Alors je me suis demandé : qu’est-ce qui serait nécessaire dans ces circonstances, qu’est-ce qui pourrait aider ? Il est devenu clair qu’un domaine qui deviendrait très important serait celui de la bienveillance, de la compassion et de la communauté. Je me suis souvenu d'un ami yougoslave de Zagreb, qui a vécu la guerre là-bas, au milieu du chaos social et de la dévastation provoquée par les bombardements. Je lui ai demandé comment elle avait réussi à s'en sortir, et elle m'a répondu que ce que cela rendait supportable, c'était de pouvoir s'asseoir avec des amis, prendre une tasse de thé et avoir un contact humain bienveillant.

Comment développer la bienveillance et la compassion ? Cela m'a ramené au cœur du bouddhisme. Comment pouvons-nous abandonner nos attachements, nos désirs, nos peurs et tous les autres « trucs » qui nous maintiennent enfermés dans nos propres mondes privés, préoccupés uniquement par notre propre bien-être. Puis j’ai réalisé – et c’était totalement fascinant – que c’était essentiellement la même voie que celle que j’avais défendue dans le scénario A. Si nous devions guérir la planète et nous sauver nous-mêmes grâce à un changement de conscience, alors nous devions pour nous libérer de notre égocentrisme, de nos attachements aux choses. Le scénario B allait exactement dans la même direction. Pour survivre à ces temps difficiles, nous devons nous libérer de nos attachements et de notre égocentrisme et devenir des êtres plus aimants et plus attentionnés. Quoi qu’il en soit, le chemin est le même – le même éveil intérieur est requis.

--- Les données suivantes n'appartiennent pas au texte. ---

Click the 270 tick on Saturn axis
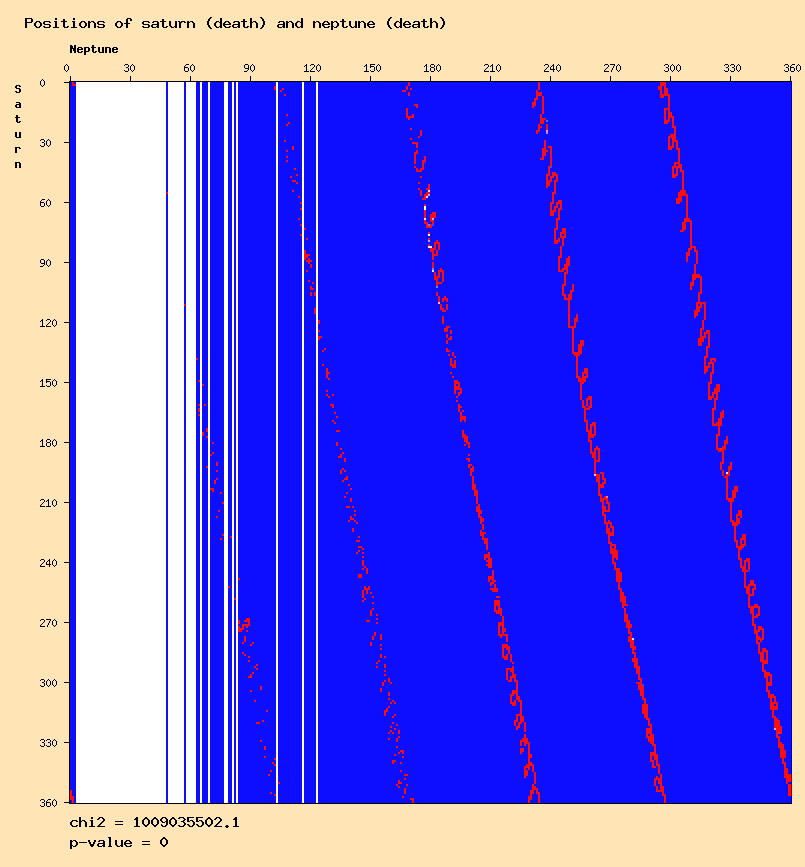Screen dimensions: 805x867 (x=49, y=623)
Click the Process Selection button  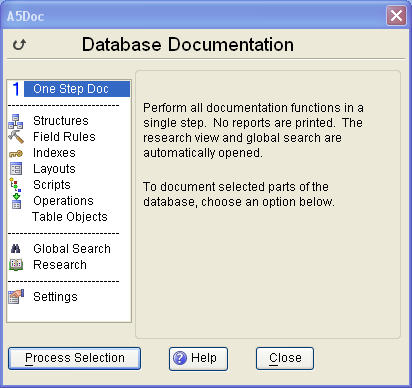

Voir cela m'a libéré. Si le travail que nous devons effectuer est le même dans l’un ou l’autre scénario, alors le scénario qui se produira réellement n’est pas si crucial. Pour moi, il ne s’agit plus d’éveiller les consciences pour sauver le monde ou pour faire face à un monde en faillite. Quoi qu’il en soit, il est important d’éveiller les consciences ; dans tous les cas, le même type de travail intérieur est nécessaire. En conséquence, je me suis retrouvé libre de poursuivre le même chemin, mais sans attachement à un résultat particulier. Cela a été un grand changement pour moi.

LASZLO : Dans le pire des cas, nous aurions certainement besoin de beaucoup de compassion, même pour rester en vie. Pensez-vous qu’une telle compassion pourrait naître d’elle-même dans le monde ?

RUSSELL : Non, je pense que cela demande beaucoup de travail intérieur. Parfois, les difficultés peuvent favoriser la compassion, mais pas toujours. Cela dépend de l’ouverture et de la préparation d’une personne. Nous devons donc encore nous concentrer sur le travail intérieur, sur la libération de notre esprit de la peur, des systèmes de croyance dépassés, de l’emprise contrôlante de l’ego-mental. Nous devons encore développer une plus grande stabilité intérieure et nous libérer de nos attaches matérielles. Plus nous le faisons maintenant, plus nous serons susceptibles de faire preuve de flexibilité et de compassion lorsque le besoin s’en fera sentir.

Le tournant pour moi a été la prise de conscience que le travail intérieur était le même et que c’était ce dont j’avais besoin pour continuer dans ma propre vie. Changer de conscience est précieux en soi. Peut-être que cela mènera à un monde dans lequel nous pourrons éviter certaines catastrophes. Peut-être que ce ne sera pas le cas. Mais dans tous les cas, c’est absolument essentiel.